There is another class of approaches in philosophy of perception, which can be seen as intermediate between these two, the embodied approaches. These consider that the computational level cannot be defined independently of the physical level, because the goal of computation can only be defined in terms that are accessible to the organism. In the more external views (Gibson/O’Regan), this means that the computational level actually includes the body, but the neural implementation is seen as independent from the computational level. For example, in Gibson’s ecological approach and in O’Regan’s sensorimotor theory, the organism looks for information about the world implicit in its sensorimotor coupling. This differs quite substantially from computational objectivism in the way the goal of the computation is defined. In computational objectivism, the goal is defined externally. For example: to estimate the angle between a sound source and the head. Sensorimotor theories acknowledge that the notion of “angle” is one of an external observer with some measurement apparatus, it cannot be one of an organism. Instead in sensorimotor approaches, direction is defined subjectively (contrary to computational objectivism), but still in reference to an external world (contrary to neurophysiological subjectivism), as the self-generated movement that would make the sound move to the front (an arbitrary reference point). In the more internal views (e.g. Varela), the notion of computation itself is questioned, as it is considered that the goal is defined by the organism itself. This is Varela’s concept of autopoiesis, according to which a living entity acts so as to maintain its own organization. “Computation” is then a by-product of this process. This last class of approaches is currently less developed in computational neuroscience.

The three types of approaches I have described are mostly between the relationships between the computational and physical levels, and they are tightly linked with different views in philosophy of perception. There is also another divide line between neural computation theories, which has to do with the relationship between the algorithmic and physical levels. This is related to the rate-based vs. spike-based theories of neural computation (see my series of posts on the subject).

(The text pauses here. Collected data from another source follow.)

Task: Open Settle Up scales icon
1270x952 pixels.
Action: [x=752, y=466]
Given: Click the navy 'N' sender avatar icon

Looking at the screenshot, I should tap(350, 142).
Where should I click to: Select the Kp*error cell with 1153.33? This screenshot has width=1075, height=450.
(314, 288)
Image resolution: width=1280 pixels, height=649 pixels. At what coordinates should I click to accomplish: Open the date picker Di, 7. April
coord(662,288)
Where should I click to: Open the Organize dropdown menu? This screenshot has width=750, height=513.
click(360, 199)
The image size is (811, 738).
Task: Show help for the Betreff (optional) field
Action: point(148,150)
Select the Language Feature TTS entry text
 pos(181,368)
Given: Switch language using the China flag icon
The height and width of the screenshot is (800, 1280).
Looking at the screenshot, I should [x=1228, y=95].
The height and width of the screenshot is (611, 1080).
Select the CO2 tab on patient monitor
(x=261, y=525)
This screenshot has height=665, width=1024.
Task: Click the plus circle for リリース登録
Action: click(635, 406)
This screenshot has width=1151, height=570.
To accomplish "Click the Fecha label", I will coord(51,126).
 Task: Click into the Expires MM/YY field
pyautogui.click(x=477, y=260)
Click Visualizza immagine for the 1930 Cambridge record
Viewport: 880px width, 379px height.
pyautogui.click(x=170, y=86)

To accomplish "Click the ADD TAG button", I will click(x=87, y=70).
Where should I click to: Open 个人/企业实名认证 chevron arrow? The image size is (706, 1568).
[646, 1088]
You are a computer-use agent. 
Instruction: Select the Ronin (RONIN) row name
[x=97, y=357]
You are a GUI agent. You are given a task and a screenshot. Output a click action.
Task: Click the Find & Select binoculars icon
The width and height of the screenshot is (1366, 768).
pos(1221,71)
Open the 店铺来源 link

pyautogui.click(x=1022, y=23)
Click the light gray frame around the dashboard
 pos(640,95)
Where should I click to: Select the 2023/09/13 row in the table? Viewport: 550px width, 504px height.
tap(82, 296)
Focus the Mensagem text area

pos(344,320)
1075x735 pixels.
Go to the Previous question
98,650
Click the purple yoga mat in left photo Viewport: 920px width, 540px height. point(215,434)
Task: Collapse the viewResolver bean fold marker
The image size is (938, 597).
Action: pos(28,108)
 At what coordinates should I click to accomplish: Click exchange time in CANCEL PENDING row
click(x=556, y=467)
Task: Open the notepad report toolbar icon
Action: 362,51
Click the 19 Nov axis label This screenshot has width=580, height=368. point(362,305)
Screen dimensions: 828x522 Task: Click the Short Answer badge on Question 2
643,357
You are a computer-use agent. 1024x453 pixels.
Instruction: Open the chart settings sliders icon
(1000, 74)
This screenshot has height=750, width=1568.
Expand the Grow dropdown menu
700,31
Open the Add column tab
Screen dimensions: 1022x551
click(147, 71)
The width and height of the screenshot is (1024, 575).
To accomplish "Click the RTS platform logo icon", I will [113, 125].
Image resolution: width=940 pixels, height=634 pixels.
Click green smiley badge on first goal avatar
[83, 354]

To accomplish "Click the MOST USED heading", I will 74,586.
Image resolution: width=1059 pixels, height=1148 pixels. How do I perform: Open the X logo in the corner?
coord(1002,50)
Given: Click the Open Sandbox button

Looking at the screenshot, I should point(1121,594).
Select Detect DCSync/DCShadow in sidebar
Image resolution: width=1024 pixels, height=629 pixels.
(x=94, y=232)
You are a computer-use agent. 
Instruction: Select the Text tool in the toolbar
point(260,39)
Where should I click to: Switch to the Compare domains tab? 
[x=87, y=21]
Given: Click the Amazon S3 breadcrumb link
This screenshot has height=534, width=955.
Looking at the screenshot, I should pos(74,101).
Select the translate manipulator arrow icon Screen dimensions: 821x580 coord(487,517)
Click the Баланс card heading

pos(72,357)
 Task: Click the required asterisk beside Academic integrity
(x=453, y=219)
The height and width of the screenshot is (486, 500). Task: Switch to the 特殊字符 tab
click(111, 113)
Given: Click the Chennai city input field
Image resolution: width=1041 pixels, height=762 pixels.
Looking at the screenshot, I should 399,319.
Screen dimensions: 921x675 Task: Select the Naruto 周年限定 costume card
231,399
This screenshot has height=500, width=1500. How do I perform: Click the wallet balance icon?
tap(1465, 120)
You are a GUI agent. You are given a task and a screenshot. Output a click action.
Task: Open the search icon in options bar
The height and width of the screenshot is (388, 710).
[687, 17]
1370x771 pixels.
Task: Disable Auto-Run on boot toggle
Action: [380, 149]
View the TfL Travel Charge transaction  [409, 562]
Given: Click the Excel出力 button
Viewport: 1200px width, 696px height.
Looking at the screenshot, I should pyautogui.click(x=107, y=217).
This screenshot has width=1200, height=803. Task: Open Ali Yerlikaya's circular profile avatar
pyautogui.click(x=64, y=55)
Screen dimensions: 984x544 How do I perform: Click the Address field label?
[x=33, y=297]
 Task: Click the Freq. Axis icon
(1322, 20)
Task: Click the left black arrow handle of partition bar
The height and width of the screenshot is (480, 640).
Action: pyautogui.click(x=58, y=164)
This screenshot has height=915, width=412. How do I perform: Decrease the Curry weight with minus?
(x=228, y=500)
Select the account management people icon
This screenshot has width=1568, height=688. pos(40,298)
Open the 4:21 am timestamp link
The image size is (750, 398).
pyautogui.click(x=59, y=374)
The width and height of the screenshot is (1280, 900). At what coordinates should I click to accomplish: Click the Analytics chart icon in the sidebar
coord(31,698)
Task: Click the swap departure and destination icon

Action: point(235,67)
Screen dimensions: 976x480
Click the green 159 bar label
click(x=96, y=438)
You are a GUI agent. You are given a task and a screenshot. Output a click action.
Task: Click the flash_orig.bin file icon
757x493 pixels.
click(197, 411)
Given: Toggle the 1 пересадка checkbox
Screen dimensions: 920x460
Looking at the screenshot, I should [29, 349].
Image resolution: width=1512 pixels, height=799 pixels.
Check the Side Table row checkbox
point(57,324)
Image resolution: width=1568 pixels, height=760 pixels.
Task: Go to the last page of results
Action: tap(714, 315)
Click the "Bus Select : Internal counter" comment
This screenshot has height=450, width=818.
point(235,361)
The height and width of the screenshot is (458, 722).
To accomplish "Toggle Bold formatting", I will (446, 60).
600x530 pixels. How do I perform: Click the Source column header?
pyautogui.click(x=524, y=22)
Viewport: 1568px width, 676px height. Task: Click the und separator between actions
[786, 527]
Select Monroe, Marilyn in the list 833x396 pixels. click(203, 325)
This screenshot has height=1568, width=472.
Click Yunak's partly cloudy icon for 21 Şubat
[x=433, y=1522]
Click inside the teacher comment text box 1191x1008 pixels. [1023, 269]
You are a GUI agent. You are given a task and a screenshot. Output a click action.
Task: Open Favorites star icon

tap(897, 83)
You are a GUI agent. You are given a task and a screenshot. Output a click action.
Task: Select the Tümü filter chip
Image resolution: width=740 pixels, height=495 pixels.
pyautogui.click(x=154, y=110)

In Marr’s view and in general in rate-based views, the algorithmic and physical levels are mostly independent. Because algorithms are generally described in terms of calculus with analog values, spikes are generally seen as implementing analog calculus. In other words, spikes only reflect an underlying analog quantity, the firing rate of a neuron, on which the algorithms are defined. The usual view is that spikes are produced randomly with some probability reflecting the underlying rate (an abstract quantity).

On the contrary, another view holds that algorithms are defined at the level of spikes, not of rates. Such theories include the idea of binding by synchrony (Singer/von der Malsburg), in which neural synchrony is the signature of a coherent object, the related idea of synfire chains (Abeles), and more recently the theories developed by Sophie Denève and by myself (there is also Thorpe’s rank-order coding theory, but it is more on the side of coding than computation). In these former two theories, spiking is seen as a decision. In Denève’s approach, the neuron spikes so as to reduce an error criterion. In my recent paper on computing with synchrony, the neuron spikes when it observes unlikely coincidences, which signals some invariant structure (in the sense of Gibson). In both cases, the algorithm is defined directly at the level of spikes.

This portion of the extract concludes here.